Here are examples of coverage (see text5):

this dog
*this dogs
these dogs
the dog
the dogs
this dog barks
these dogs bark
*these dogs barks
*these dogs bark the cat
these dogs chase the cat
the black dog
Fido chases the cat
he thinks about the dog
she thinks that the dog chases the cat
*she thinks the dog
*she tells that the dog chases the cat
she tells the dog that the cat barks
the cat thinks
the cat wants to bark
Fido is black
the cat is happy about the toy
we gave the dog a toy
we gave a toy to the dog

Grammar 6 adds only one rule to grammar 5:

VP[f:$f] -> Aux[f:$f,t:n,s:$v] VP[f:$v];

This provides coverage of auxiliary verb sequences in English. Here are examples (text6):

Fido chases Spot
Fido has chased Spot
Fido is chasing Spot
Fido will chase Spot
Spot will be chased
Fido will be chasing Spot
Fido will have been chasing Spot
Spot will have been being chased
*Spot will be had been chased

Grammar 7 adds movement: yes-no questions, wh-questions, and relative clauses. Here are examples of its coverage:

what did you chase
which cat did you chase
*what did you bark
did you bark
the dog that Max chased
the dog that chased Max
these black dogs that Max chased

Numbers

One digit numbers. These are simply the digits zero, one, ..., nine. Zero is not embeddable: we cannot say *twenty zero. Let us define digit to exclude zero: it consists of the embeddable digits.

Teens.

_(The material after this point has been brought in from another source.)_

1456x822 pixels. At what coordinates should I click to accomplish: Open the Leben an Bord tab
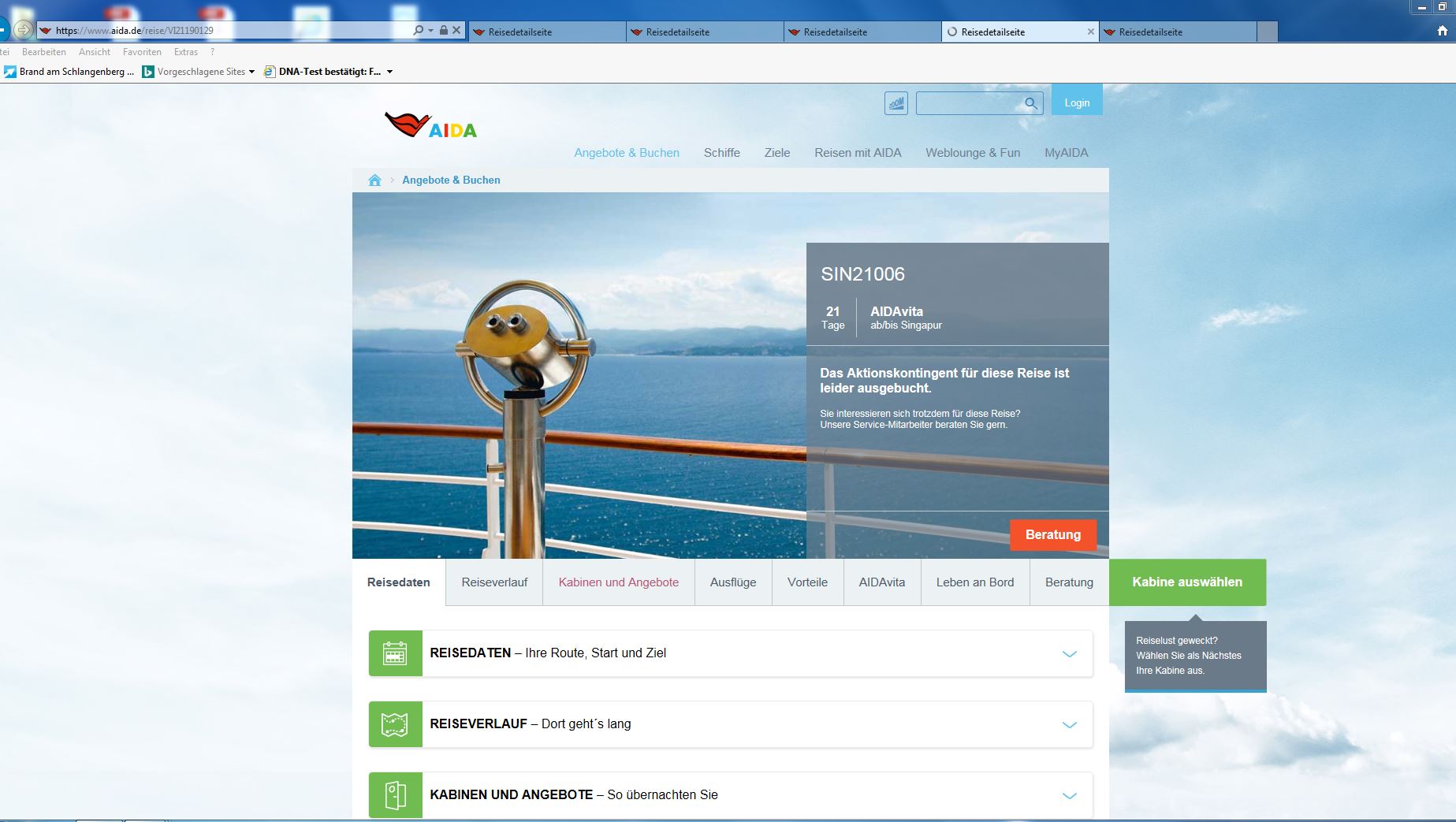coord(974,582)
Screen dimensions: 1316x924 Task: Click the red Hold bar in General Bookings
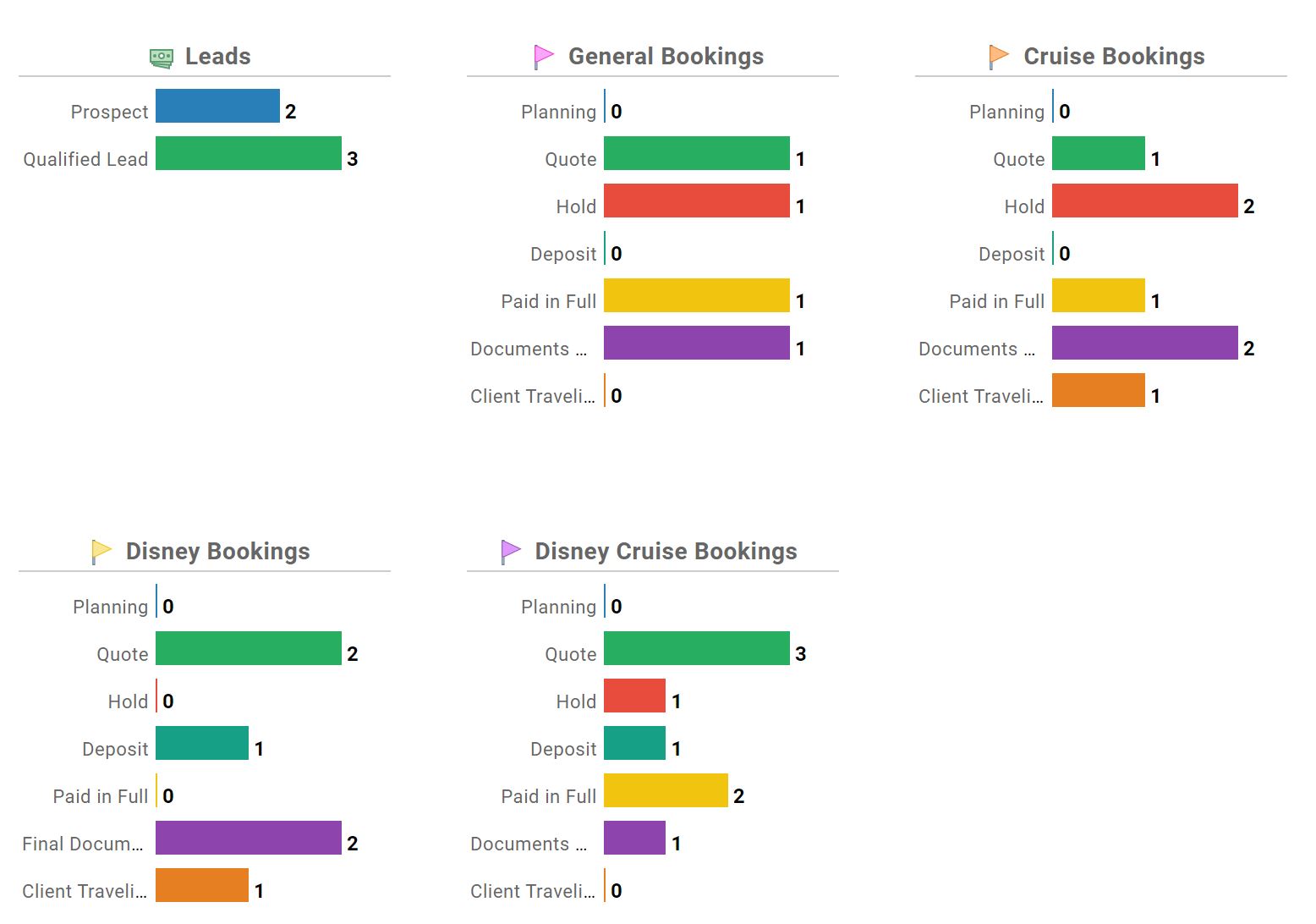pos(697,201)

These are the numbers ten, eleven, ..., nineteen. The category is teen.

Two digit numbers. They begin with twenty: twenty, twenty one, ..., twenty nine, ... ninety nine. Note that "zero" does not count as a digit here: a two-digit number consists of a tens and a digit. When embedded, wherever we can use a two-digit number, a teen or digit can also be used. So we define the category num2 to include two-digit numbers properly speaking, as well as teen and digit.

Hundreds. Examples: one hundred, a hundred, one hundred one, one hundred and one, ... one hundred ninety nine, ... nine hundred ninety nine, eleven hundred ninety nine, ... ninety nine hundred ninety nine. The example ten hundred does not really sound bad; perhaps it should not be excluded.

There is an alternation between "one" and "a," though "a" is not a digit. What follows "hundred" cannot be "a": *one hundred a. Also, when embedding a three-digit number, the form beginning with "a" cannot be used: *two thousand a hundred and six. Let us distinguish between embeddable and non-embeddable three-digit numbers. The non-embeddable case includes the embeddable case, but also ones beginning with "a hundred."

If a number greater than nine precedes the word "hundred," then the result is also not embeddable: we cannot say *six thousand thirteen hundred.

What follows the word "hundred" may be a digit, a teen, or a two-digit number: that is, the class num2. Between "hundred" and num2 there is an optional "and." Let us use the category tail3 for "hundred" followed by optional "and" followed by num2.

Let us call the embeddable case hundreds. The pattern is a digit followed by a tail3. The non-embeddable case is ne-hundreds, which consists of "a" or num2 followed by tail3. Note that the prefix cannot be omitted: *hundred six.

Let us use num3 for the union of hundreds and num2.

Thousands. Examples: a thousand, two thousand, thirteen thousand, ninety nine thousand, six thousand and four, six thousand three hundred, nine hundred ninety nine thousand nine hundred ninety nine. But not *six thousand thirteen hundred or *six thousand ninety nine hundred.

Again, "a" is not permissible when the number is embedded: *four million a thousand three. The pattern for thousands is num3 followed by tail4, where tail4 is the word "thousand" followed by an optional num3. There may be an "and" between "thousand" and the trailing num3.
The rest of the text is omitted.